Apple is advancing its methods for analyzing user data patterns and aggregating insights to enhance its artificial intelligence (AI) capabilities. The tech company, headquartered in Cupertino, unveiled its differential privacy techniques on Monday, emphasizing that these approaches will safeguard user privacy. Instead, Apple aims to collect data on usage trends and data embeddings, which will aid in refining its text generation functionalities and Genmoji. Importantly, this information will be sourced solely from devices whose users have opted in to share Device Analytics.

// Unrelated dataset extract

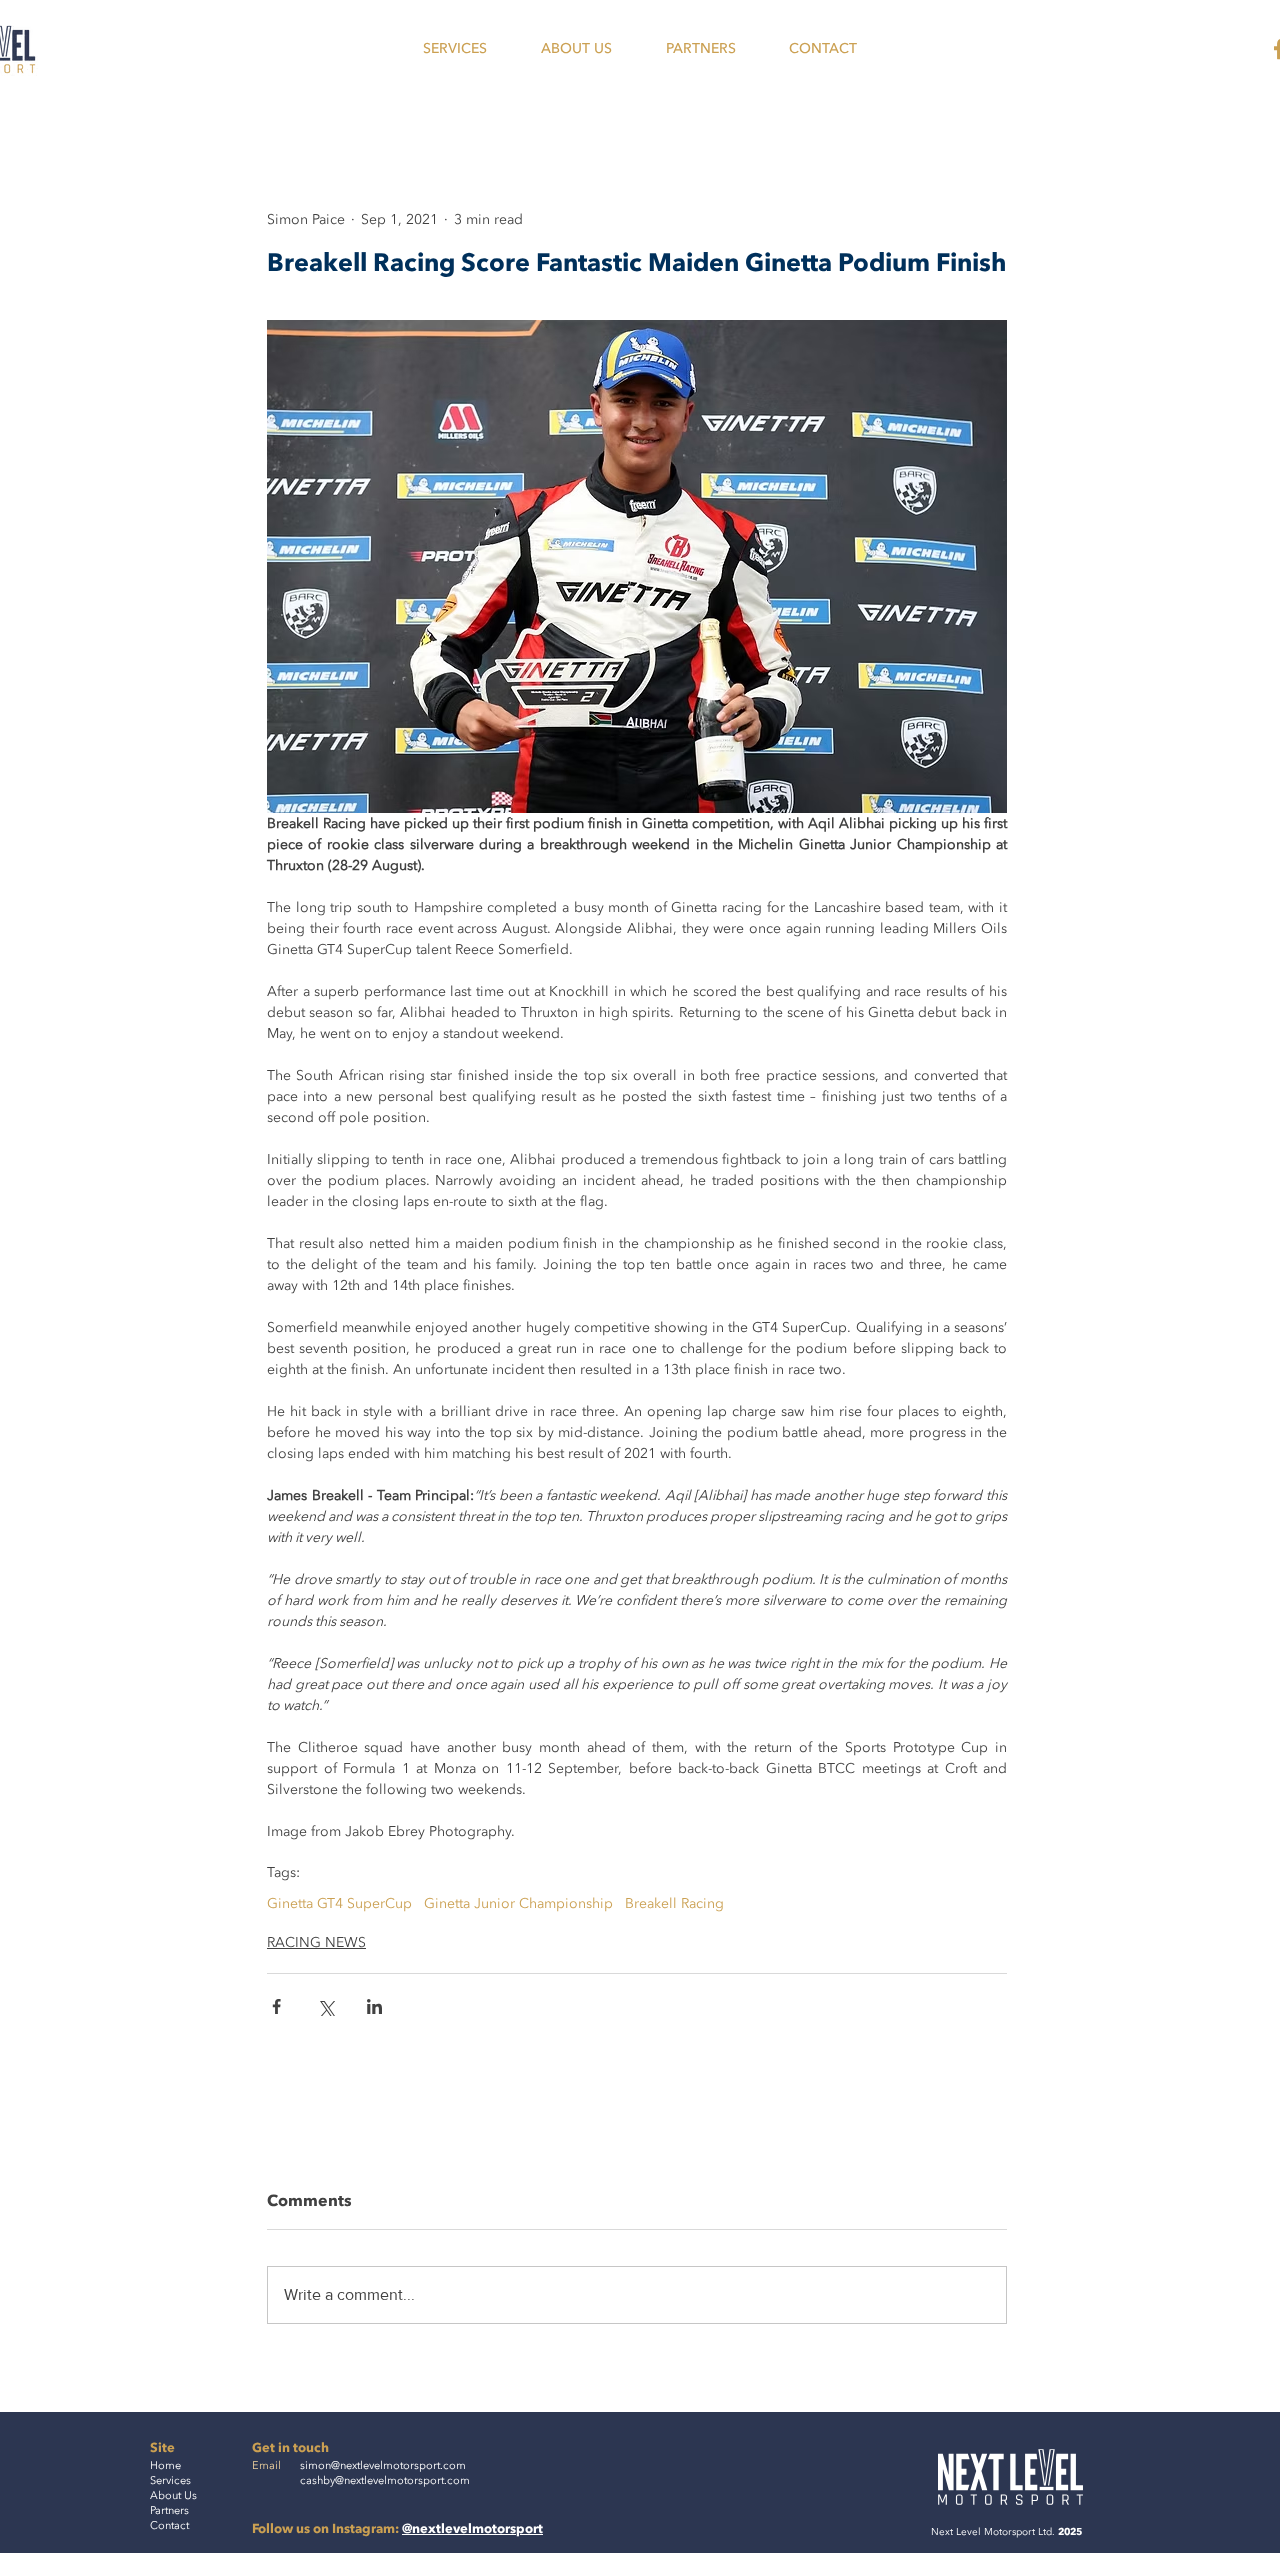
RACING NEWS (316, 1942)
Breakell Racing (674, 1903)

Apple Aims to Learn from User Data While Preserving Privacy
In a post on its Machine Learning Research site, Apple provided insights into its novel approach aimed at enhancing various features within Apple Intelligence. The company’s AI capabilities have not met expectations, and it attributes some of this to its commitment to ethical data sourcing and pretraining methodologies for its AI models.
Apple asserts that its generative AI systems are trained using synthetic data, created by other AI models or digital sources, rather than human-generated content. While this strategy is effective for training large language models (LLMs), it may result in outputs that lack the distinctiveness and style of human expression, leading to what some refer to as “AI slop.”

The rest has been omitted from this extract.